YOUR GOAL: Across the material below, how many lines hold the word "name"? Only the number should be given.

EXCERPTED DATA:
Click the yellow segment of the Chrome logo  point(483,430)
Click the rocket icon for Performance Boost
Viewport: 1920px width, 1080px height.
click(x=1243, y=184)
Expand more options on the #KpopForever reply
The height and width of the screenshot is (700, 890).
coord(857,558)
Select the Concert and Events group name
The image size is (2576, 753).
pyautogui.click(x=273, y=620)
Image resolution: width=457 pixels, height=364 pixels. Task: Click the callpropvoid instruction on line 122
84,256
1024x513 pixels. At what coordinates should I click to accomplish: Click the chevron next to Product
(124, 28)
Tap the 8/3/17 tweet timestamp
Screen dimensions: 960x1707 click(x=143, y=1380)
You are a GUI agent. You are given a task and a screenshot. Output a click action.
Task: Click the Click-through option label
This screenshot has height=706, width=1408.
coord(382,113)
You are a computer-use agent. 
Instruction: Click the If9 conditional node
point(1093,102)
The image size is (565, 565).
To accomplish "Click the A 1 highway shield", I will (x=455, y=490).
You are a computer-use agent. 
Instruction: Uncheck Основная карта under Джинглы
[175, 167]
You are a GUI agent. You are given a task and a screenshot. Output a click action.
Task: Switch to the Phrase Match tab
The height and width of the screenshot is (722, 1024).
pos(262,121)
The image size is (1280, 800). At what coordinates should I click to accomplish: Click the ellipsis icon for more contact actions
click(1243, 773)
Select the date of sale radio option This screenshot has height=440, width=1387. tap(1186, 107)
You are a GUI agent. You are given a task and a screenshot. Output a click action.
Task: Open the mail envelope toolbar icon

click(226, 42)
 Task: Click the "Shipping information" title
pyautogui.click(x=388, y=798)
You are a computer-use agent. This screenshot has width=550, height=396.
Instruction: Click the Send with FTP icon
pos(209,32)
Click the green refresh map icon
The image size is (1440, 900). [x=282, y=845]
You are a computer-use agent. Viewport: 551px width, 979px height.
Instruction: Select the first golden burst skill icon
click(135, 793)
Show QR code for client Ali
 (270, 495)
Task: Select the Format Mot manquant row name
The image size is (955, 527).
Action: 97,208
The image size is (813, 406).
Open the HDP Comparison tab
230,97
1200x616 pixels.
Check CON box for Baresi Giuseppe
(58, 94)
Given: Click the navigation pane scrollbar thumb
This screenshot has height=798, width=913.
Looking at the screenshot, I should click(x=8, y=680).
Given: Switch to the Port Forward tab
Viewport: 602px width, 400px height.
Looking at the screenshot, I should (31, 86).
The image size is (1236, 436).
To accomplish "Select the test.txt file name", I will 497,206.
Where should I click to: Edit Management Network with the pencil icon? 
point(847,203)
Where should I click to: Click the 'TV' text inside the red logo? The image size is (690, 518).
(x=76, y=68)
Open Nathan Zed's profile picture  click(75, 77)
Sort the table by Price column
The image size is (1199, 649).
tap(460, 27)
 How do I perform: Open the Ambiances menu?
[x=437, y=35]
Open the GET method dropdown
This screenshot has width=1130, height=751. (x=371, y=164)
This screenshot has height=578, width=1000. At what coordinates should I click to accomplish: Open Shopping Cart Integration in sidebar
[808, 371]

EXERCISE RESPONSE: 3